Repeat every entry below exactly.

▶ [Stored data]
§
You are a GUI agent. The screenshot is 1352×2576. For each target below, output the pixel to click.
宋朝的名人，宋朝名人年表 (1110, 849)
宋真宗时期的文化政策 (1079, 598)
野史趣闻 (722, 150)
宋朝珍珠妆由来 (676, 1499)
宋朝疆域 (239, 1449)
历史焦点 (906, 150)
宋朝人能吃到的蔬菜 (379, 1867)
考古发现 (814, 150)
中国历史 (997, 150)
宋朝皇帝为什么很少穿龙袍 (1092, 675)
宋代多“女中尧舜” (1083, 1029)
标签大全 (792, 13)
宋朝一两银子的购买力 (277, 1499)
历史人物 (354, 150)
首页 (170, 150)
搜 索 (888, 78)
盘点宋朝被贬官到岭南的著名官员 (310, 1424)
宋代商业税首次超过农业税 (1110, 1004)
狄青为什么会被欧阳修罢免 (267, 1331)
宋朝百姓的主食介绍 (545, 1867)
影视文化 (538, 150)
§
▶ [OUTPUT OF THE EXERCISE]
You are a GUI agent. The screenshot is 1352×2576. For each target below, output the pixel to click.
宋朝的名人，宋朝名人年表 (1110, 849)
宋真宗时期的文化政策 (1079, 598)
野史趣闻 (722, 150)
宋朝珍珠妆由来 (676, 1499)
宋朝疆域 (239, 1449)
历史焦点 (906, 150)
宋朝人能吃到的蔬菜 (379, 1867)
考古发现 (814, 150)
中国历史 (997, 150)
宋朝皇帝为什么很少穿龙袍 (1092, 675)
宋代多“女中尧舜” (1083, 1029)
标签大全 (792, 13)
宋朝一两银子的购买力 (277, 1499)
历史人物 (354, 150)
首页 (170, 150)
搜 索 (888, 78)
盘点宋朝被贬官到岭南的著名官员 (310, 1424)
宋代商业税首次超过农业税 (1110, 1004)
狄青为什么会被欧阳修罢免 (267, 1331)
宋朝百姓的主食介绍 (545, 1867)
影视文化 (538, 150)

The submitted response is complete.